[Items listed in a dataset]
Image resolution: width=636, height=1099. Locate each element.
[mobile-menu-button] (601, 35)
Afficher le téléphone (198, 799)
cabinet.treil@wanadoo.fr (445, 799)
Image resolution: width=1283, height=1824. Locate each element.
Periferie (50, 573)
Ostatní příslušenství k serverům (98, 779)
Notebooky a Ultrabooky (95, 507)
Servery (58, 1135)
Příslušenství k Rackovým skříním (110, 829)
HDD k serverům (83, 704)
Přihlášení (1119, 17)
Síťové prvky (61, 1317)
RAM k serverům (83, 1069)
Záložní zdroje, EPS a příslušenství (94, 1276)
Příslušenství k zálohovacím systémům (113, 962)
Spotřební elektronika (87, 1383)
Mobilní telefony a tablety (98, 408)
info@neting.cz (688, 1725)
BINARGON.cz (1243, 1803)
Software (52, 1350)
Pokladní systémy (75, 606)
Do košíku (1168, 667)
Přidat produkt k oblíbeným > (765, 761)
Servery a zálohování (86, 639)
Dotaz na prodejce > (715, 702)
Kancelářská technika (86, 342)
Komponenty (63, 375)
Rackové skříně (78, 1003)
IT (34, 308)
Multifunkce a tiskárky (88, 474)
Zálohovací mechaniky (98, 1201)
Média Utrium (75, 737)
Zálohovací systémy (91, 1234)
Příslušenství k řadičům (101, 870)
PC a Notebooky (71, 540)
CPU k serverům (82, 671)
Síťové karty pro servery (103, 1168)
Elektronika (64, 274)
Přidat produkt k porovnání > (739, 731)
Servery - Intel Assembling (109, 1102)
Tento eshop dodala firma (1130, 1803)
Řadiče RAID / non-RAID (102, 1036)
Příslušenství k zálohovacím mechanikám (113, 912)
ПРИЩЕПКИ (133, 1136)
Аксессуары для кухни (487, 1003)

#### Exercise goal:
Copy the material above word for word, keeping every line.

#### Exercise result:
Image resolution: width=636, height=1099. Locate each element.
[mobile-menu-button] (601, 35)
Afficher le téléphone (198, 799)
cabinet.treil@wanadoo.fr (445, 799)
Image resolution: width=1283, height=1824. Locate each element.
Periferie (50, 573)
Ostatní příslušenství k serverům (98, 779)
Notebooky a Ultrabooky (95, 507)
Servery (58, 1135)
Příslušenství k Rackovým skříním (110, 829)
HDD k serverům (83, 704)
Přihlášení (1119, 17)
Síťové prvky (61, 1317)
RAM k serverům (83, 1069)
Záložní zdroje, EPS a příslušenství (94, 1276)
Příslušenství k zálohovacím systémům (113, 962)
Spotřební elektronika (87, 1383)
Mobilní telefony a tablety (98, 408)
info@neting.cz (688, 1725)
BINARGON.cz (1243, 1803)
Software (52, 1350)
Pokladní systémy (75, 606)
Do košíku (1168, 667)
Přidat produkt k oblíbeným > (765, 761)
Servery a zálohování (86, 639)
Dotaz na prodejce > (715, 702)
Kancelářská technika (86, 342)
Komponenty (63, 375)
Rackové skříně (78, 1003)
IT (34, 308)
Multifunkce a tiskárky (88, 474)
Zálohovací mechaniky (98, 1201)
Média Utrium (75, 737)
Zálohovací systémy (91, 1234)
Příslušenství k řadičům (101, 870)
PC a Notebooky (71, 540)
CPU k serverům (82, 671)
Síťové karty pro servery (103, 1168)
Elektronika (64, 274)
Přidat produkt k porovnání > (739, 731)
Servery - Intel Assembling (109, 1102)
Tento eshop dodala firma (1130, 1803)
Řadiče RAID / non-RAID (102, 1036)
Příslušenství k zálohovacím mechanikám (113, 912)
ПРИЩЕПКИ (133, 1136)
Аксессуары для кухни (487, 1003)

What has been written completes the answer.